On their first album together, 2013’s "The Withdrawing Room," Lattimore improvised her harp parts while Zeigler played synth and turned knobs. The result was an ambitious debut that set a tone: immediately timeless music inflected with new-age experimentalism. The next year they shared another album, "Slant of Light," and last month Lattimore released her own, "At The Dam." The new record, named after Joan Didion’s 1970 essay about the Hoover Dam, is Lattimore most forwardly solitary both in approach and execution. Her harp, still filtered through effects here, riffs repetitively throughout, doubling back on meditation-like phrasings but also bursting out into empty space unpredictably.
"At The Dam" is the result of a prestigious Pew fellowship award and accompanying financial prize Lattimore won in 2014.
“I wanted to have something physical as sort of proof – not proof, but sort of like as a keepsake to this period in my life where I felt really lucky to get this award,” she says. “I thought it would be cool to take a big trip and just record myself along the way using the money from Pew. I just recorded it myself, just on my laptop with Garageband. I just stopped in these different places and just sort of improvised, and that’s what came out. Kind of inspired by landscapes and being quiet, driving along, seeing a bunch of nature when it was really cold in Philly, escaping that. The sounds are definitely influenced by the movement and the traveling and the mood you get when you’re on the road.”
Like many of Lattimore’s songs up to this point, "At The Dam" features intensely specific song titles: the first track is a sad ode to her family’s blind and recently passed family dog, Otis.
Another, “Jimmy V,” pays tribute to famed North Carolina State University basketball coach Jim Valvano, who delivered an iconic ESPYs speech in 1993 shortly before his death the same year. Lattimore’s song is both dark and uplifting at once, a shimmering memorial: high notes ping out of space acutely, melodic runs warble unexpectedly with effects.
“I just try to translate whatever’s on my mind into melodies,” Lattimore offers. “It’s kind of like just having a conversation. I can’t really explain it, but it’s good to have something in mind; you know, like writing a little poem or something, or writing a little short story but in the form of music.

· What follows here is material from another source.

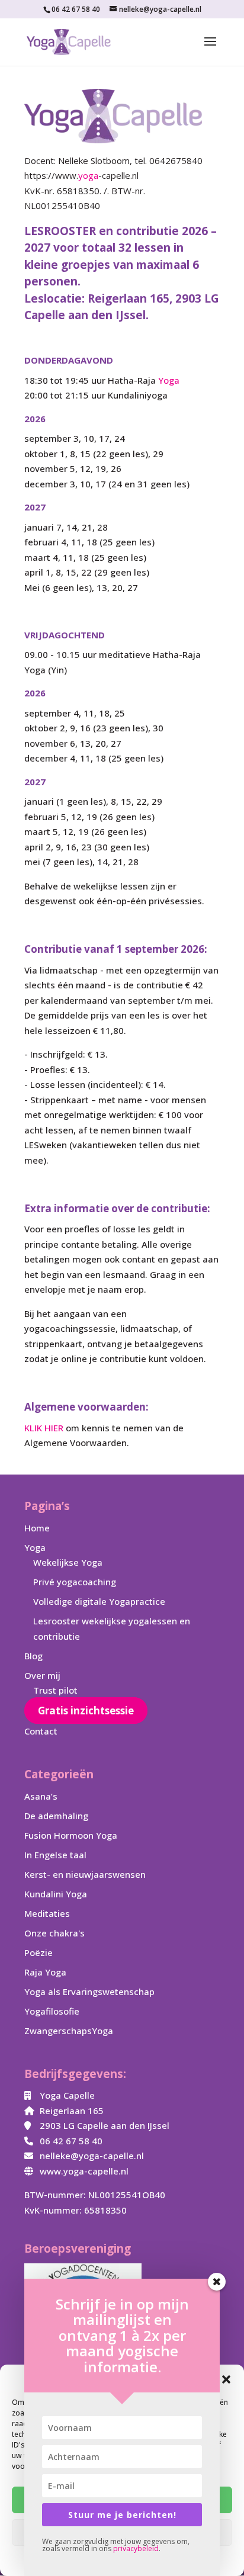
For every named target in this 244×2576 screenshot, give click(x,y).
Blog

“Those songs, it’s all about sort of death, but not in a bad way, just sort of remembering the fun times with the dog,” she adds with a laugh before trailing off. “I don’t know, it’s just sort of like ... vibes.”

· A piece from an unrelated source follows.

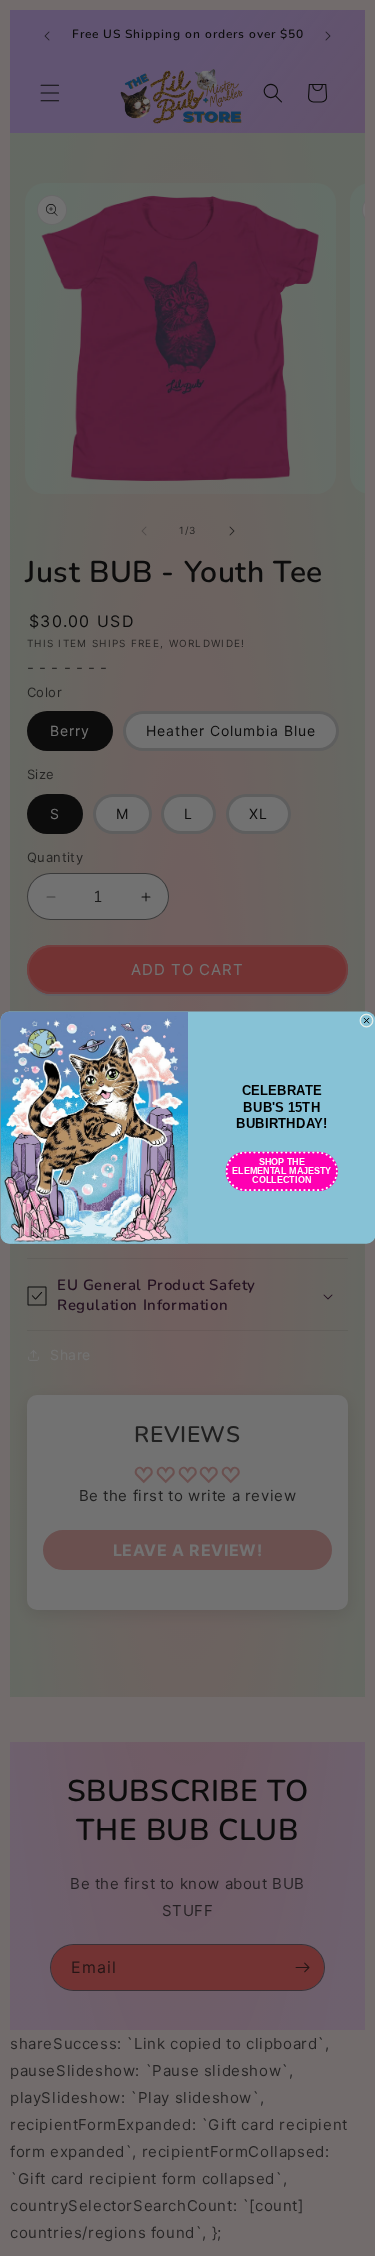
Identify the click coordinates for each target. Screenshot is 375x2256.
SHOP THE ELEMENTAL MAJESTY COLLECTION (281, 1171)
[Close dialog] (366, 1021)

The last song on "At The Dam," much of which was recorded at Joshua Tree National Park in California, is called “Ferris Wheel, January,” a sort of diary-entry reflection on time spent with a lifelong friend.
“I have this really close friend from high-school, Jeff, and he lives out in L.A. I was out in L.A. and we spent a lot of time together and it was really fun,” Lattimore says. “And we went up on this Ferris wheel and it just felt like total summertime even though it was January. It was really beautiful. That song is sort of reflecting on getting older and being friends with somebody for like a good 15 years ... That’s kind of a happy song.”
After our conversation, Lattimore planned to take in a performance from harpist Zeena Parkins, a celebrated experimental instrumentalist who has recorded with artists like Björk, Nels Cline, and as a member of the avant band News From Babel. Lattimore rattles off a handful of harpists like Parkins as influences, but she’d likely be too humble to put herself in the same company. Still, she seems proud of bringing the harp into new spaces herself.
“You know," she said, "representing the instrument in an audience that maybe wouldn’t hear it otherwise is always good ... It’s a big thing to carry around and taking it to other kinds of venues is good I think. Keep it modern and not so alien and antiquated and prissy.”
“I like playing alone, I like playing with other people,” she adds. “All kinds of music. Everything. I just love it.”
Lattimore’s enthusiasm is infectious, and she seems bent on bringing her harp everywhere, creeping into spaces you might not expect and occupying them beautifully.
Mary Lattimore’s "At The Dam" is available on Bandcamp.